Every 43 seconds someone in the U.S. attempts suicide; Every 17 minutes someone in the U.S. dies by suicide.

For every single completed suicide there are at least 25 attempts!

Each person who dies by suicide leaves behind an average of eight loved ones or survivors, not to mention friends, co-workers, schoolmates and religious affiliates
Also on Examiner.com

Sunday, September 6, 2009

Sue Scheff: Freshman Blues - Teen going to college for the first time


Did you just send your child/teen off to college for the first time? Be prepared as a parent for how your child is feeling, experiencing how they are coping. Here are some great parenting tips during this transitional time.


“College is stressful. You’re trying to look what you’re going to be in the future, and you don’t really think about that in high school. When you’re in college you’re trying to be someone, get somewhere, and I think it’s a little bit stressful trying to get to where you want to be.”

– Jennifer, 18 years old

Throughout the summer, many high school graduates were eagerly counting the days until college, when they would begin a new life away from their eyes of their parents. But now that they’re in college many are discovering a dark cloud.

High school senior Sarah has been busy narrowing down college choices and writing applications. She’s excited but also a little worried. “I think it’s going to be difficult to, you know, make all those new friends and adjust to it so quickly,” she says. And it may be more difficult than she knows.

According to a new Associated Press Poll, 85 percent of college students feel stressed, 42 percent say they have felt depressed or hopeless in the past two weeks, and another 13 percent showed the signs of being at risk for depression.

“They just get there and they’re surprised by how much homesickness they may have, how much loneliness they may have amongst all these people,” says psychiatrist Dr.
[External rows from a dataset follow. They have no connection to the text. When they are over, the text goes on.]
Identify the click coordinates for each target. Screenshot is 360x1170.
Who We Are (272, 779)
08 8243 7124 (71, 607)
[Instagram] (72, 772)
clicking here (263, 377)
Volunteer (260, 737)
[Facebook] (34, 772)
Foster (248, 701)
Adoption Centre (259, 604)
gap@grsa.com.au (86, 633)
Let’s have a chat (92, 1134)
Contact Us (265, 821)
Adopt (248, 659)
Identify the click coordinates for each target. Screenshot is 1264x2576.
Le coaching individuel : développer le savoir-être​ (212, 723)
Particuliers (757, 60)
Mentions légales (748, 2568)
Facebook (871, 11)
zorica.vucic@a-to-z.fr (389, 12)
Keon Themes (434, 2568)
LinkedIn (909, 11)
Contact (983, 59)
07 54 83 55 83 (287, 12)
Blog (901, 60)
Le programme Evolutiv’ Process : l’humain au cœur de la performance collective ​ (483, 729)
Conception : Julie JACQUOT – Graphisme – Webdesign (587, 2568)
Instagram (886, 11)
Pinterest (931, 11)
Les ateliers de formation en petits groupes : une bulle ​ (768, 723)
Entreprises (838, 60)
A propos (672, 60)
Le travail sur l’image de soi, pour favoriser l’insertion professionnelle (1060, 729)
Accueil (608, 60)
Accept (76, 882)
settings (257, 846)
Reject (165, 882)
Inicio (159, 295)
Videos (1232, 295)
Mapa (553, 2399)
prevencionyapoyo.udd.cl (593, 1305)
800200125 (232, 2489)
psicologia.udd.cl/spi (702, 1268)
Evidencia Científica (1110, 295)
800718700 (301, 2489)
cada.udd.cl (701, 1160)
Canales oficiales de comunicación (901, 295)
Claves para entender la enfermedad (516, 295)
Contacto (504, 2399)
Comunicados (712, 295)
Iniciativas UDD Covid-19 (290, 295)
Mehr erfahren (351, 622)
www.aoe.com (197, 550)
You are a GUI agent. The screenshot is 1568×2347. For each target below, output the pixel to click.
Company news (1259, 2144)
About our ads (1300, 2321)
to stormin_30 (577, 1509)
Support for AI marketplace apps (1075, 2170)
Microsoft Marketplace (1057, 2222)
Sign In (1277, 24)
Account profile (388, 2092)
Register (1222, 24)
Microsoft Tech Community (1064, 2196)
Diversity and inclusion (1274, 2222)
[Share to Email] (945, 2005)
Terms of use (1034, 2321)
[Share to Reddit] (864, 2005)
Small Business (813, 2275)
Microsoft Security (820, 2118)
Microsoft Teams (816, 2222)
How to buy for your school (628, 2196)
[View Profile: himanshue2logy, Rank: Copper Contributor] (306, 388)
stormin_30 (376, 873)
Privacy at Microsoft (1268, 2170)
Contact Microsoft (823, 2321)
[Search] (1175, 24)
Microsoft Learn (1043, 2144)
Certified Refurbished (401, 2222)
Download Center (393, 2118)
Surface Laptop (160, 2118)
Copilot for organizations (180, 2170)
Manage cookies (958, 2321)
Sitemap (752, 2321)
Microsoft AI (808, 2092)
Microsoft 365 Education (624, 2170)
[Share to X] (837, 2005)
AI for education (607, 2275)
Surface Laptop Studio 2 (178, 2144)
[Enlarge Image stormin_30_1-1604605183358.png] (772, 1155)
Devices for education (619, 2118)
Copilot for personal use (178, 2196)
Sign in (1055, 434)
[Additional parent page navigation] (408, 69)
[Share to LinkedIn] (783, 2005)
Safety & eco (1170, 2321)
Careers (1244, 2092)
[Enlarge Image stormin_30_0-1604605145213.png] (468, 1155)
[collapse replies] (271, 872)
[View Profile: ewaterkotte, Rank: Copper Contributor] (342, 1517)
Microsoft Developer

John Lochridge.

He says it starts as stress: making new friends, the demands of college work, being on their own for the first time in their lives. “It’s a little stressful, but I’m trying to hold it together,” says college student Kasim Hasan, 19.

What’s more, according to a study by the University of Michigan, college students who are depressed are twice as likely to drop-out of school.

Many high school seniors don’t anticipate that part of the college experience and that’s why parents should prepare them. “You open up that conversation. You say, ‘You know, I think it’s going to be harder than you think. It’s a different kind of stress from anything you’re used to,’” says Dr. Lochridge.

His advice: let them know it’s OK to feel down at times and that you’ll be there to listen. Also encourage them to share their struggles with a roommate or new friend because they’re probably struggling, too.

Sarah realizes that struggle is part of becoming an adult. “It’s all going to fall on me,” says Sarah. “I have to get everything done, and hopefully I can become independent and rely on myself.”

Tips for Parents

Depression is a medical condition. It can cause one to find the simplest tasks difficult to complete and can affect school attendance. According to the National Institute of Mental Health, depression strikes about 17 million American over the age of 17 each year. That’s more than cancer, AIDS or coronary heart disease. An estimated one out of 10 children experiences difficulty escaping the symptoms of depression for long periods of time.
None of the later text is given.